• _Page text_
= Beginning of Section =

Published online by Cambridge University Press: 28 March 2010
GENETIC EPISTEMOLOGY AND CONSTRUCTIVISM
The key principle of Jean Piaget's genetic epistemology is constructivism. Constructivism rejects old-fashioned rationalism: Knowledge is not made out of special knowledge-parts preformed in each individual knower at birth. It also rejects empiricism: Knowledge does not consist of epistemic pieces impressed on the knower by the environment, whether physical or social. Instead, the knower has to construct knowledge.
Genetic epistemology is a developmental theory of knowledge. It is about what knowledge consists of and how knowledge develops.

= End of Section =

• _Things to do_
a – Name every epistemological position mentioned in the genetic epistemology passage.
b – Using the genetic epistemology passage, decide whether each statement holds, and back each answer with the text's own words: (i) Constructivism holds that knowledge is preformed in each knower at birth. (ii) Genetic epistemology is a developmental theory of knowledge. (iii) Constructivism accepts that knowledge consists of pieces impressed on the knower by the environment.
c – Extend the genetic epistemology passage, picking up after its final sentence.
The data below have no connection to the genetic epistemology passage.

Stored data:

= Beginning of Section =

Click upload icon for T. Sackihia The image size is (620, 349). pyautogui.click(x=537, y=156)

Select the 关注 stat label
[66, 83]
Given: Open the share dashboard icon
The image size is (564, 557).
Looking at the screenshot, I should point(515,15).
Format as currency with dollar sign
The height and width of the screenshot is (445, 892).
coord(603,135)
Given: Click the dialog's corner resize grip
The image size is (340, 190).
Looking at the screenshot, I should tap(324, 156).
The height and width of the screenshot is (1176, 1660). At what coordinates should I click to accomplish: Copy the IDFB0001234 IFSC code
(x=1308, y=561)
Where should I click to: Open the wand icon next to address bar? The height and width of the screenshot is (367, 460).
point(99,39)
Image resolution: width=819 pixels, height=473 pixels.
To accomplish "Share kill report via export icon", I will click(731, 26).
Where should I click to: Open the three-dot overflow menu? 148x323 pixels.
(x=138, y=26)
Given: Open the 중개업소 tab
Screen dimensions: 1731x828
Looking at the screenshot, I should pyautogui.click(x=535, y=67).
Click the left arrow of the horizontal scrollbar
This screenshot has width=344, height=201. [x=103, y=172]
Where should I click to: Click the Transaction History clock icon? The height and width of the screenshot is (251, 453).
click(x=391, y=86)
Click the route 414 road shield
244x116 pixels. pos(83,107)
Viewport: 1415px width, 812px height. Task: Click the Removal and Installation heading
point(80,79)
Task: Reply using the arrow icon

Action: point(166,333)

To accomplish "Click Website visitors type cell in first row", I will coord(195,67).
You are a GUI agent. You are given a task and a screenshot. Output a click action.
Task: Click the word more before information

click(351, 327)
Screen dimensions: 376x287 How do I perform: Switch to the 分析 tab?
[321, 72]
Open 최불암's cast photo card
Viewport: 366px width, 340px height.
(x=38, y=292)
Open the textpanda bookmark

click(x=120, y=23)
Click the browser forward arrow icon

= End of Section =

• _Answers below_
a – Constructivism, old-fashioned rationalism, empiricism

b –
(i) No: "Knowledge is not made out of special knowledge-parts preformed in each individual knower at birth."
(ii) Yes: "Genetic epistemology is a developmental theory of knowledge."
(iii) No: "Knowledge does not consist of epistemic pieces impressed on the knower by the environment, whether physical or social."

c –
Knowledge
What knowledge consists of is not the unique preoccupation of this chapter. However, there is no harm in re-emphasizing certain points, because Piaget's conception is so far removed from those that prevail in contemporary cognitive psychology, artificial intelligence, or philosophy of mind. One can make a reasonable decision (as Boom has, in Chapter 6 of this volume) to characterize his developmental theory in terms of control over experience, where experience is understood in terms, not of information, but of exchanges with an external environment.
But Piaget wanted to keep hold of knowledge rather than yield it to those whose conceptions he thought were inadequate, and we will continue in that vein.